Empat kursi, dua kursi hitam berangka besi, teronggok di sudut ruangan. Dua kursi lain yang terbuat dari plastik, menyambut tamu yang datang. Di ruang berukuran dua kali lima meter inilah Ramdan menyambung hidup.

Di tengah ganasnya Ibu Kota, Ramdan, pemuda asal Garut, Jawa Barat, ini menggeluti profesinya: tukang pangkas rambut. Pria bujang yang kini menginjak usia 22 tahun ini sudah lima tahun memangkas rambut, yang bagi sebagian orang dianggap sebagai mahkota.

Bapak dan tiga kakak saya lainnya juga menjadi tukang cukur rambut, kata Ramdan membuka pembicaraan. Ya, Ramdan mengaku tak menempuh jenjang pendidikan khusus untuk menjadikannya pemangkas mahkota.

Bapak dan terkadang kakak saya yang mengajari, Ramdan membuka rahasia dirinya. Keluarga Ramdan tergolong unik. Seluruh abangnya mengikuti jejak sang ayah, tak ketinggalan dirinya. Kecuali dua kakak perempuan saya.

Ayahnya membuka pangkas rambut di daerah Kampung Melayu, Jakarta Timur.
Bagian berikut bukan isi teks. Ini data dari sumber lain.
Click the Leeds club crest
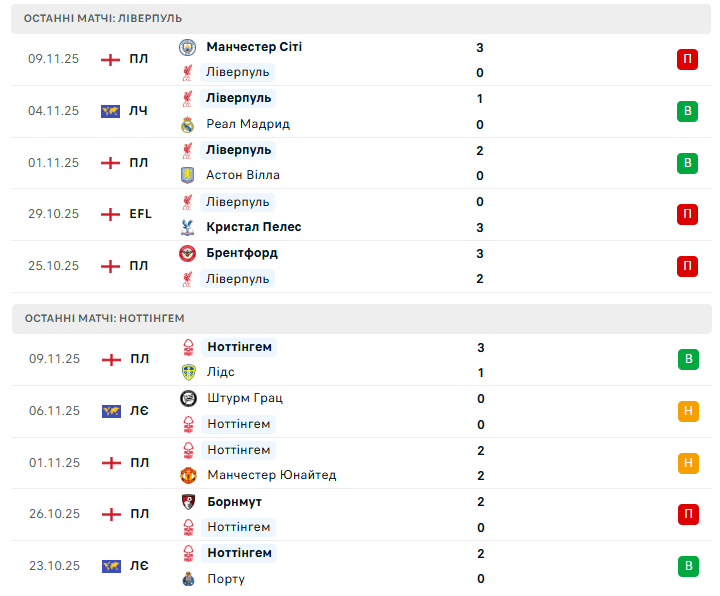 tap(187, 372)
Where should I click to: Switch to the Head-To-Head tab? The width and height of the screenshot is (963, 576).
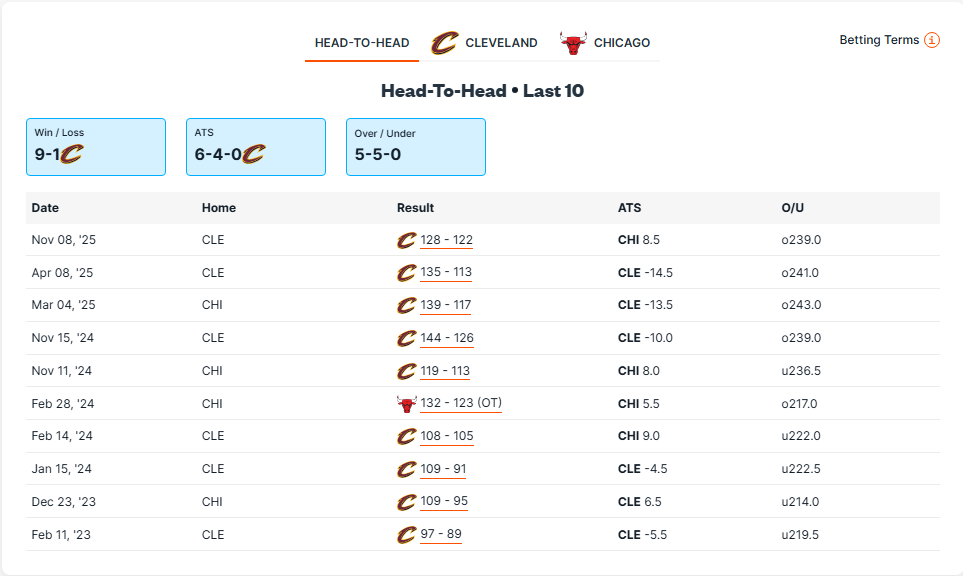(x=362, y=43)

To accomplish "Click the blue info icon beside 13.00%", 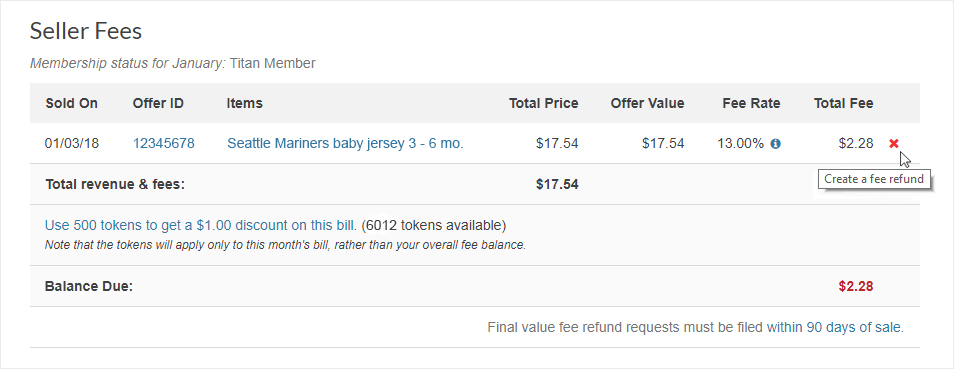I will 775,144.
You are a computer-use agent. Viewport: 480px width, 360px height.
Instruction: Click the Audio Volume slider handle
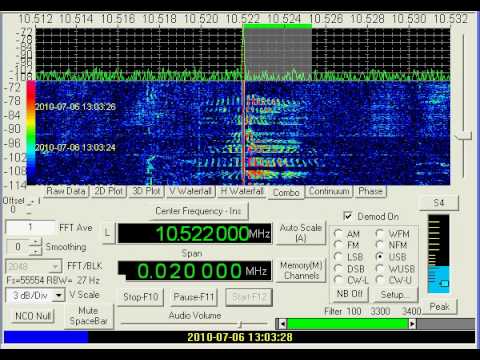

Di sanalah, ayah Ramdan yang kini berusia 59 tahun mendapatkan pemasukan untuk menghidupi enam anak dan seorang istrinya.

Tiga abangnya tak mau kalah. Mereka pun punya outlet pangkas rambut, masing-masing di Setiabudi, Blok M, Jakarta Selatan; dan di Ciputat, Tangerang Selatan, Banten. Pengakuan Ramdan pun cukup mengejutkan, karena banyak di antara temannya satu kampung di Situbagendit, Garut, yang berprofesi sebagai tukang pangkas. Kendati, dia tak menyebut detail berapa jumlahnya.
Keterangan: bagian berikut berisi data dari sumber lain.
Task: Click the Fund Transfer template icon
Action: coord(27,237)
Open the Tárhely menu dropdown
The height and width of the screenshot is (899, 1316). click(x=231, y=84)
Awalnya memang tak mudah bagi Ramdan menjalani profesinya ini. Lima bulan sempat jadi tukang pangkas rambut di Jatake, Tangerang. Tapi nggak kerasan Mas di sana, katanya.

Dua bulan pun pernah dijalaninya sebagai tukang cukup di Bandung, Jawa Barat. Tapi lagi-lagi keberuntungan dan jodoh belum berpihak padanya. Dia merasa tak nyaman kerja di tempat itu.
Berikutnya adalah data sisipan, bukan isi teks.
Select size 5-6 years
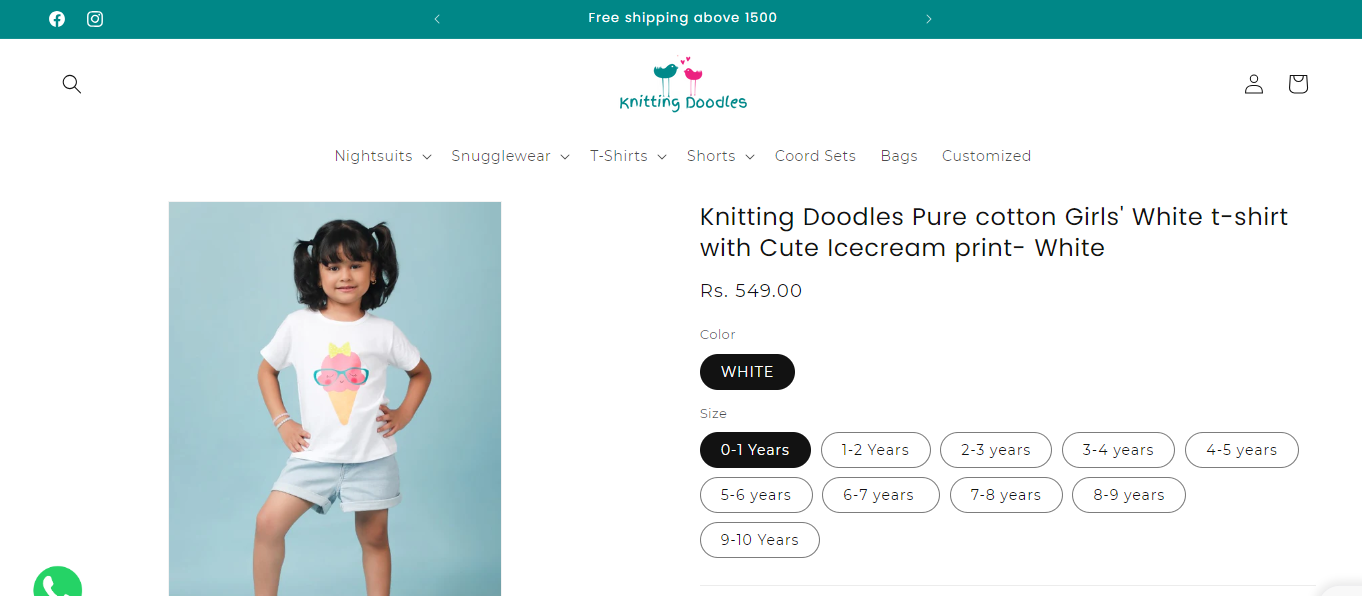Viewport: 1362px width, 596px height. (x=756, y=495)
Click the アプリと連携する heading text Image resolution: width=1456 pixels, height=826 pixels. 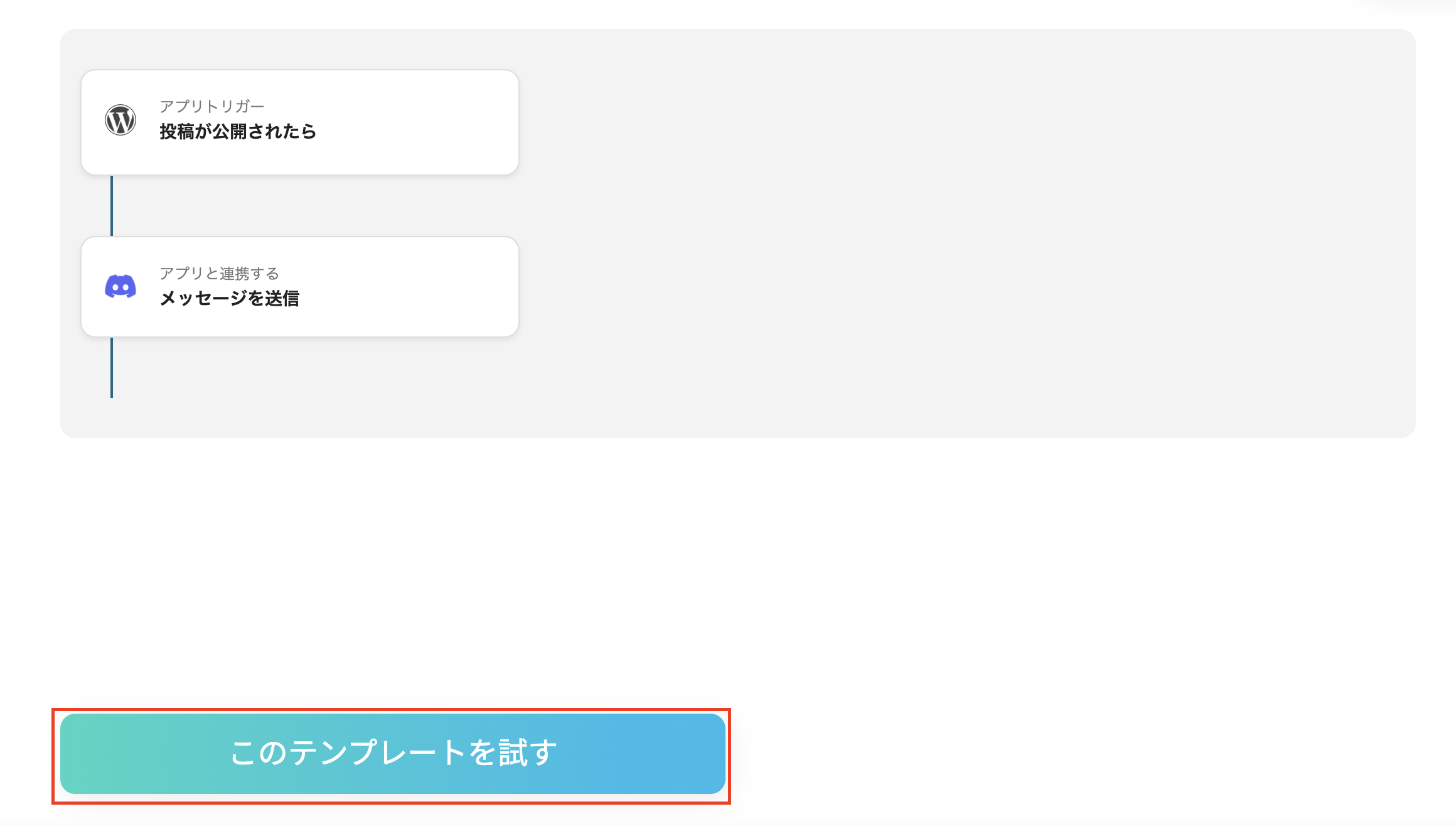click(220, 274)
Hingga kemudian, tawaran dari Agus, temannya seprofesi, diterimanya. Ramdan menggantikannya sebagai tukang cukur di Rawa Bambu, Pasar Minggu ,Jakarta Selatan. Pak Andrian, pemilik tempat cukur ini setuju saya gantiin Agus, ucap Ramdan mengenang kali pertama dia jadi tukang pangkas di Belladona ini.

Sebagai pendatang di Ibu Kota, pria kurus dengan gigi depan menonjol keluar ini tak pilah pilih dalam mencari rezeki. Yang penting halal Mas, katanya.

Apalagi, di tempatnya bekerja dia sama sekali tak bermodal. Pisau cukur, ruangan ber-AC, sabun, handuk, dan peralatan pangkas lainnya dimodali Pak Andri, pemilik tempat cukur itu. Praktis saya hanya bermodal tenaga, ungkap Ramdan.

Pembagian keuntungan pun dia serahkan sepenuhnya kepada sang tuan. Enam puluh persen bagi pemilik, dan dia mendapat bagian 40 persen dari pendapatan setiap harinya. Setiap hari saya setorkan bagian untuk Pak Andri.

Profesi sebagai tenaga marketing, memang pernah dilakoni Ramdan. Waktu itu selepas SMA Muhammadiyah di Garut, Ramdan coba-coba ngelamar ke sebuah perusahaan. Tapi kerjanya ribet gitu, ya udah kembali jadi tukang cukur aja, kata Ramdan.

Memang, pendapatannya kini tak seberapa. Dia bercerita, pernah dalam sehari, hanya ada lima kepala yang dipangkas rambutnya. Jika sekepala diharga Rp 12 ribu, berarti Rp 60 ribu dia dapat. Itu pun hanya Rp 24 ribu yang dikantonginya, selebihnya menjadi bagian Pak Andri.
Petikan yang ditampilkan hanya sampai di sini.